Sete mil pessoas, segundo a Polícia Militar, marcharam na Esplanada dos Ministérios. Manifestantes de vários partidos políticos e religiões. – Atualizado em 04/06/2013 21h59

Uma passeata, nesta terça-feira (4), em Brasília, reuniu milhares de pessoas contrárias à legalização do aborto.
Sete mil pessoas, segundo a Polícia Militar, marcharam na Esplanada dos Ministérios contra o aborto.

Manifestantes de vários partidos políticos e religiões.
“Reconhecemos que a vida é um dom de Deus e Deus é um só. E as crenças nesse momento se unem para juntos manifestarmos o valor da vida”, disse o padre José Emerson, da arquidiocese de Brasília.

“Eu fico muito feliz de abraçar aqui padres e representantes espíritas, evangélicos de toda denominação. A vida é maior que qualquer religião”, contou o pastor Antônio.
Mas, para o Centro Feminista de Estudos e Pesquisas, o aborto é um direito da mulher e uma questão de saúde pública.

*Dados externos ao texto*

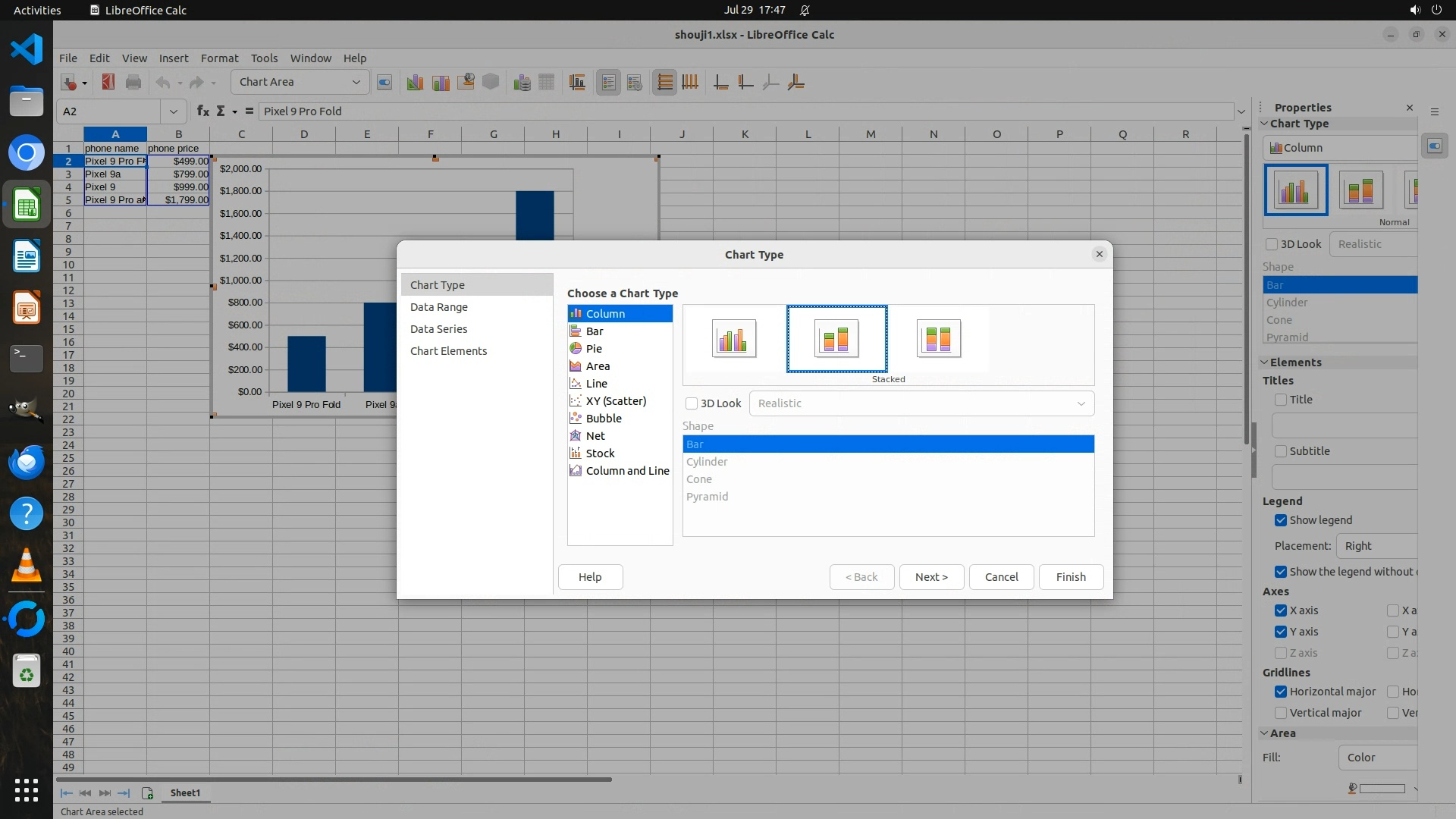Pick XY (Scatter) chart type
The image size is (1456, 819).
point(616,401)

“Eu acho que é um debate muito importante pra ser considerado, e, sobretudo, nesse desafio de tentar o máximo separar a política da religião no que diz relação à execução e implementação de políticas públicas de saúde”, disse Lenise Garcia, presidente do Movimento Brasil Sem Aborto.
O destino da marcha era o Congresso Nacional. Ali tramitam dois projetos de lei que tem sido alvo de críticas e de elogios dos integrantes do movimento contra o aborto no Brasil.

No Senado, o movimento é contra o projeto que propõe a legalização do aborto até a 12ª semana de gravidez, independentemente da situação.
Hoje, o aborto é ilegal, exceto quando há risco de vida para a mulher, quando a gravidez é fruto de estupro ou se houver anencefalia, ou seja, se o feto não tiver má-formação cerebral.
Na Câmara, os manifestantes são a favor de um projeto que garante os direitos das crianças que sejam fruto de estupro, mesmo que a mãe não tenha recursos suficientes para cuidar do filho.

“O estupro é uma coisa horrorosa, mas essa criança também tem direito a vida. O aborto nunca é solução. A mãe que aborta seu filho, ela vai guardar isso para o resto da sua vida”, disse presidente do Movimento Brasil Sem Aborto, Lenise Garcia.

O projeto deve ser votado nesta quarta-feira (5), em uma comissão da Câmara dos Deputados.